O estudo foi liderado por pesquisadores da Universidade de Lund, na Suécia, dentro do projeto internacional STEM-PD, e teve seus primeiros resultados publicados nesta quinta-feira (9) na revista científica Nature Medicine.
A nova abordagem busca atacar diretamente a causa da doença, substituindo as células cerebrais que deixam de produzir dopamina ao longo do tempo. Atualmente, o tratamento mais comum é baseado em medicamentos que repõem esse neurotransmissor, mas a eficácia tende a diminuir com os anos, além de poder provocar efeitos colaterais.
O que é o Parkinson?
A doença de Parkinson é uma condição neurológica crônica e progressiva causada pela degeneração de células cerebrais responsáveis pela produção de dopamina, substância fundamental para o controle dos movimentos do corpo.
Estima-se que cerca de 10 milhões de pessoas vivam com Parkinson em todo o mundo.
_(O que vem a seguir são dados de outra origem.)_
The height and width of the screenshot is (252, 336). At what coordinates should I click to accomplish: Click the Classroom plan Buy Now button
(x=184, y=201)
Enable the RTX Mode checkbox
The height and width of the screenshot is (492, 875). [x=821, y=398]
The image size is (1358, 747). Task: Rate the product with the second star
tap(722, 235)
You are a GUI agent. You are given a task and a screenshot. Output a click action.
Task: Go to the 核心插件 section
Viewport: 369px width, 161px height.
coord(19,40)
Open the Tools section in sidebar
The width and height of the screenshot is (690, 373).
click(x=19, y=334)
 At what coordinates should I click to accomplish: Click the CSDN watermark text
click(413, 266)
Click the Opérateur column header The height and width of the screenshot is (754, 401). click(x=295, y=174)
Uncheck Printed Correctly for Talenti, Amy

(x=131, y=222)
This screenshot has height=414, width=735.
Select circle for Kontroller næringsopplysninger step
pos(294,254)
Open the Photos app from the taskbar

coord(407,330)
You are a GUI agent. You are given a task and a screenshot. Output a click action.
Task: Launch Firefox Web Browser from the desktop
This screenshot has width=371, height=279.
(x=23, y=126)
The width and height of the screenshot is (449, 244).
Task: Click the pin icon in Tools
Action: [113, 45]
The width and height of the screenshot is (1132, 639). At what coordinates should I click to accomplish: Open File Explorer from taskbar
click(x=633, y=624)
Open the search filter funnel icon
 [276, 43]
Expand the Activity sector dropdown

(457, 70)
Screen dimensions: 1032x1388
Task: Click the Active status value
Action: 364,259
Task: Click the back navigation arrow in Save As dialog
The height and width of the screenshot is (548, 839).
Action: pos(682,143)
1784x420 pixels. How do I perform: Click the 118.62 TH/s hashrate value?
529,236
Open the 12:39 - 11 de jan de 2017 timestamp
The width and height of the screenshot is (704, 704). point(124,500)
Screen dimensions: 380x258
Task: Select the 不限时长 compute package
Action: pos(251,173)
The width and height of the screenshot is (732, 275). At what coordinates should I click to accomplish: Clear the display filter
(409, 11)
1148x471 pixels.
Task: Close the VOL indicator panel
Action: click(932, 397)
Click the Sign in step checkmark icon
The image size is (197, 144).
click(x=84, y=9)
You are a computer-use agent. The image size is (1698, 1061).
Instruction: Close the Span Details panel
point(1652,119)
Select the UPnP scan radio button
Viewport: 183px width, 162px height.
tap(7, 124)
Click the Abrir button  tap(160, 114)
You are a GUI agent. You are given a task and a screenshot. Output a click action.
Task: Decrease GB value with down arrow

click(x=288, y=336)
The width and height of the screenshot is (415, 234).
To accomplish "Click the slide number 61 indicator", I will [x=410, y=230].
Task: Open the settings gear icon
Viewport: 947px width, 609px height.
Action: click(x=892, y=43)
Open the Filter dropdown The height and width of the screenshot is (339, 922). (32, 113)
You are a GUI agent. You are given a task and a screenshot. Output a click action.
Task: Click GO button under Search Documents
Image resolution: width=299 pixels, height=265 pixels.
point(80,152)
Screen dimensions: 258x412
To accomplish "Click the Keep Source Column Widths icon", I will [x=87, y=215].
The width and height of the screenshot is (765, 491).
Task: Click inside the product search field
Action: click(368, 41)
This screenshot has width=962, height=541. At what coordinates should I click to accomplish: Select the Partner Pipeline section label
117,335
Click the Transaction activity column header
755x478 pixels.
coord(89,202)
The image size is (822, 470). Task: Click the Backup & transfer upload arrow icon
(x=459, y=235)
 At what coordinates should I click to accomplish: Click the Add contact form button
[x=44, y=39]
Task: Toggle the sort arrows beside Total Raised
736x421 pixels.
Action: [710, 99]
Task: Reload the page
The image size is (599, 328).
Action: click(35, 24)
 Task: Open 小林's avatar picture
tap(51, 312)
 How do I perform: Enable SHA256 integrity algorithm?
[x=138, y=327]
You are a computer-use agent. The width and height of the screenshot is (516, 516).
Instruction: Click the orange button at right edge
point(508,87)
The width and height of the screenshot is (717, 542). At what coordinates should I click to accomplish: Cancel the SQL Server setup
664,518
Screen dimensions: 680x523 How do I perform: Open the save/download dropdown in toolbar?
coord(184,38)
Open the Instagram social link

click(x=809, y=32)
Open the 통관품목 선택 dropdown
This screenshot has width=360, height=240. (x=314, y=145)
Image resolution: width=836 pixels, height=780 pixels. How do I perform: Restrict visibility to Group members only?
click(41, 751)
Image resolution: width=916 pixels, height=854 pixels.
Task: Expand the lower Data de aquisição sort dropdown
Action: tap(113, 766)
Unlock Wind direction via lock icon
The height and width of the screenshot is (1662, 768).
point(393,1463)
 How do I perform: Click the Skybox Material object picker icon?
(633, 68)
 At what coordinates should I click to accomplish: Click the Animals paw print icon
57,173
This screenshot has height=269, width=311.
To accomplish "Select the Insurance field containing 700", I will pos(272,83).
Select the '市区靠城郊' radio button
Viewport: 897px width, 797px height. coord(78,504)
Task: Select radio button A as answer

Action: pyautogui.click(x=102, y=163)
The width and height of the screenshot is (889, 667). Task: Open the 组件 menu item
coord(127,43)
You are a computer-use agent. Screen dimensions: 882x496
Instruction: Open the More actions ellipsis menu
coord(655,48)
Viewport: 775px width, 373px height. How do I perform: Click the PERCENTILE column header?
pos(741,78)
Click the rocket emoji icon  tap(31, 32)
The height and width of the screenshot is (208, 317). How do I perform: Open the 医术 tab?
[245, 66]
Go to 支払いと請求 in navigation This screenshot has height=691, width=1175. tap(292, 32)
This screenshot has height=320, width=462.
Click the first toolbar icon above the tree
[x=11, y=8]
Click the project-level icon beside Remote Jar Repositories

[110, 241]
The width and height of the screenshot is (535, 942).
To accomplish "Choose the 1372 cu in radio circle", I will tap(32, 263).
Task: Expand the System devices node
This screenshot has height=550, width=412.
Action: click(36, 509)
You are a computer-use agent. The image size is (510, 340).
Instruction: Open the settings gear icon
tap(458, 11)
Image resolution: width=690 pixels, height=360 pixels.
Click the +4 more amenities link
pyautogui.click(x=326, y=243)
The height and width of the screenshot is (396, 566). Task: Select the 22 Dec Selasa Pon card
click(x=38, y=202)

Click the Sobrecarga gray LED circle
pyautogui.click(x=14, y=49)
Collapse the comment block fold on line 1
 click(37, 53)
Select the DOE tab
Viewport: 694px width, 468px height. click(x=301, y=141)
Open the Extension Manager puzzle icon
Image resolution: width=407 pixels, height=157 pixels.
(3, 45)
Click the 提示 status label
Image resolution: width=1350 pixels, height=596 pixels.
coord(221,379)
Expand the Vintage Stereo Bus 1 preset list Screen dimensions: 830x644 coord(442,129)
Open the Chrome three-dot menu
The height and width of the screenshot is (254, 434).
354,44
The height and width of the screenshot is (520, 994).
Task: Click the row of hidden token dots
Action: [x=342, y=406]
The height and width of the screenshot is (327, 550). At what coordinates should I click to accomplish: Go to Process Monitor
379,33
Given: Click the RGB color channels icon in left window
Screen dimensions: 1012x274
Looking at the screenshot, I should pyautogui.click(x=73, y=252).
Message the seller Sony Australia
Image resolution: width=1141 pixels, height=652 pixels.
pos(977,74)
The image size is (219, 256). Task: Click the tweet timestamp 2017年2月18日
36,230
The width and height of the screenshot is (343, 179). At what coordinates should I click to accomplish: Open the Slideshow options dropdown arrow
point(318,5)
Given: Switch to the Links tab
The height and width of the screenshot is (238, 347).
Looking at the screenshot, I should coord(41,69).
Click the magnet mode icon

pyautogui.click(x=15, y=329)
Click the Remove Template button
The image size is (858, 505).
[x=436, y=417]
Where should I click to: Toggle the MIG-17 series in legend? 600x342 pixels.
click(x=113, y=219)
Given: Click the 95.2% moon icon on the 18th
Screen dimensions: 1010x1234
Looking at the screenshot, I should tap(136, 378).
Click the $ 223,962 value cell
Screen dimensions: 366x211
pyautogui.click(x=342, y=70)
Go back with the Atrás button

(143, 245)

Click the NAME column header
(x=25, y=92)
Embora seja mais frequente em pessoas acima dos 65 anos, a doença também pode surgir em faixas etárias mais jovens.
Entre os sintomas mais conhecidos estão tremores, rigidez muscular, lentidão dos movimentos e dificuldades de equilíbrio. Além dos problemas motores, muitos pacientes também enfrentam alterações do sono, perda do olfato, dores, fadiga, mudanças de humor e dificuldades urinárias.
Em alguns casos, a doença pode evoluir para quadros de demência, afetando significativamente a qualidade de vida dos pacientes e de suas famílias.
Como funciona a nova terapia
O tratamento experimental utiliza células progenitoras de dopamina produzidas a partir de células-tronco. Após serem transplantadas para regiões específicas do cérebro, essas células amadurecem e passam a desempenhar funções semelhantes às dos neurônios perdidos pela doença.
A expectativa dos pesquisadores é que a técnica permita restaurar parte da produção natural de dopamina, reduzindo os sintomas e diminuindo a dependência de medicamentos.
“A possibilidade de substituir os neurônios dopaminérgicos perdidos na doença de Parkinson tem sido um objetivo de longa data na área. As descobertas representam um marco importante para as abordagens da medicina regenerativa na doença de Parkinson e apoiam o desenvolvimento clínico contínuo de terapias baseadas em células-tronco”, afirmou a pesquisadora Malin Parmar, líder do projeto STEM-PD.
Resultados iniciais animadores
Os primeiros testes envolveram oito pacientes diagnosticados com Parkinson. Todos receberam transplantes celulares em duas doses diferentes e passaram por tratamento imunossupressor durante um ano para evitar rejeição das células implantadas.
Dos oito participantes, sete concluíram o estudo. Um paciente faleceu em decorrência de uma infecção pulmonar sem relação com a terapia experimental, segundo os pesquisadores.
Os resultados mostraram que as células transplantadas sobreviveram no cérebro dos pacientes por pelo menos 12 meses após o procedimento. Além disso, seis dos sete participantes apresentaram uma redução significativa na necessidade de medicamentos dopaminérgicos.
Os pesquisadores também observaram boa tolerância ao tratamento e estabilidade clínica dos pacientes durante o período de acompanhamento.
Próximos passos
Embora os resultados sejam considerados promissores, os cientistas ressaltam que ainda são necessários estudos maiores e acompanhamentos de longo prazo para confirmar a eficácia e a segurança da terapia.
As equipes continuarão monitorando a evolução dos participantes para avaliar se os benefícios observados permanecem ao longo dos anos.
Caso os resultados continuem positivos, a expectativa é que novas fases de pesquisa sejam iniciadas com um número maior de pacientes, aproximando a medicina de uma alternativa capaz de tratar a causa da doença, e não apenas seus sintomas.
Para milhões de pessoas que convivem diariamente com os desafios impostos pelo Parkinson, a descoberta representa uma importante esperança de avanços futuros e reforça o potencial da medicina regenerativa no combate às doenças neurodegenerativas.